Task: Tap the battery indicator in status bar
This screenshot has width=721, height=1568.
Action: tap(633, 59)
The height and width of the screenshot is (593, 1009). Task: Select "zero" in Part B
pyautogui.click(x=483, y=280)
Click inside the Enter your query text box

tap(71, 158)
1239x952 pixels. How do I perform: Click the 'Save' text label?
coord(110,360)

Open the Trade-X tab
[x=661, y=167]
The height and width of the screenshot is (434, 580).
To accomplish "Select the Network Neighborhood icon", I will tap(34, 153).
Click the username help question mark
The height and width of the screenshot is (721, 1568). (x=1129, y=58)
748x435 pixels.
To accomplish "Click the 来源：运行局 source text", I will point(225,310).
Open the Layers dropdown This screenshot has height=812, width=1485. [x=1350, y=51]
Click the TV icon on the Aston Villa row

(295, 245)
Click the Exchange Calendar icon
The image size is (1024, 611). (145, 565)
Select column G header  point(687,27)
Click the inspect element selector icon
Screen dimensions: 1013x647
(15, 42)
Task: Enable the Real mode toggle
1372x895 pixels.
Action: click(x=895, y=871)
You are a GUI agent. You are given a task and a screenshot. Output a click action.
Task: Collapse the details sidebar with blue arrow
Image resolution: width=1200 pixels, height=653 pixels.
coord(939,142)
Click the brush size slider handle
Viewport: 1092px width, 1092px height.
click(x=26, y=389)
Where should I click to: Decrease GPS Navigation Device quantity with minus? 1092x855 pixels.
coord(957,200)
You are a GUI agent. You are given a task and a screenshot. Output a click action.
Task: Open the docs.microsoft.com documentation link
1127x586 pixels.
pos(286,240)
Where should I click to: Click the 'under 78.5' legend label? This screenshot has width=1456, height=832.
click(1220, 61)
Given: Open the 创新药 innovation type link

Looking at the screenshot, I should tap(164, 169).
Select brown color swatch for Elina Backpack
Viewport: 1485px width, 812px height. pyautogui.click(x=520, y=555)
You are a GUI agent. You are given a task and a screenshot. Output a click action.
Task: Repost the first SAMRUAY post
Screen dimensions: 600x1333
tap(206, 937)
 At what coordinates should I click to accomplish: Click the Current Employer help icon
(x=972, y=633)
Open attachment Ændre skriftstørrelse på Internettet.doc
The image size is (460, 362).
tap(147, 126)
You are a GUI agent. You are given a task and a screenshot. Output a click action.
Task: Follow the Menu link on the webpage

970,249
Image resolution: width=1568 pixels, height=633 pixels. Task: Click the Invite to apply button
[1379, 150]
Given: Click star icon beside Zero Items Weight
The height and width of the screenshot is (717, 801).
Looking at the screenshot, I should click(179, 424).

_____

• Instructions for the task
Would you return all of the data exactly as it stands above?

• Written solution
Task: Tap the battery indicator in status bar
This screenshot has width=721, height=1568.
Action: tap(633, 59)
The height and width of the screenshot is (593, 1009). Task: Select "zero" in Part B
pyautogui.click(x=483, y=280)
Click inside the Enter your query text box

tap(71, 158)
1239x952 pixels. How do I perform: Click the 'Save' text label?
coord(110,360)

Open the Trade-X tab
[x=661, y=167]
The height and width of the screenshot is (434, 580).
To accomplish "Select the Network Neighborhood icon", I will tap(34, 153).
Click the username help question mark
The height and width of the screenshot is (721, 1568). (x=1129, y=58)
748x435 pixels.
To accomplish "Click the 来源：运行局 source text", I will point(225,310).
Open the Layers dropdown This screenshot has height=812, width=1485. [x=1350, y=51]
Click the TV icon on the Aston Villa row

(295, 245)
Click the Exchange Calendar icon
The image size is (1024, 611). (145, 565)
Select column G header  point(687,27)
Click the inspect element selector icon
Screen dimensions: 1013x647
(15, 42)
Task: Enable the Real mode toggle
1372x895 pixels.
Action: click(x=895, y=871)
You are a GUI agent. You are given a task and a screenshot. Output a click action.
Task: Collapse the details sidebar with blue arrow
Image resolution: width=1200 pixels, height=653 pixels.
coord(939,142)
Click the brush size slider handle
Viewport: 1092px width, 1092px height.
click(x=26, y=389)
Where should I click to: Decrease GPS Navigation Device quantity with minus? 1092x855 pixels.
coord(957,200)
You are a GUI agent. You are given a task and a screenshot. Output a click action.
Task: Open the docs.microsoft.com documentation link
1127x586 pixels.
pos(286,240)
Where should I click to: Click the 'under 78.5' legend label? This screenshot has width=1456, height=832.
click(1220, 61)
Given: Open the 创新药 innovation type link

Looking at the screenshot, I should tap(164, 169).
Select brown color swatch for Elina Backpack
Viewport: 1485px width, 812px height. pyautogui.click(x=520, y=555)
You are a GUI agent. You are given a task and a screenshot. Output a click action.
Task: Repost the first SAMRUAY post
Screen dimensions: 600x1333
tap(206, 937)
 At what coordinates should I click to accomplish: Click the Current Employer help icon
(x=972, y=633)
Open attachment Ændre skriftstørrelse på Internettet.doc
The image size is (460, 362).
tap(147, 126)
You are a GUI agent. You are given a task and a screenshot. Output a click action.
Task: Follow the Menu link on the webpage

970,249
Image resolution: width=1568 pixels, height=633 pixels. Task: Click the Invite to apply button
[1379, 150]
Given: Click star icon beside Zero Items Weight
The height and width of the screenshot is (717, 801).
Looking at the screenshot, I should click(179, 424).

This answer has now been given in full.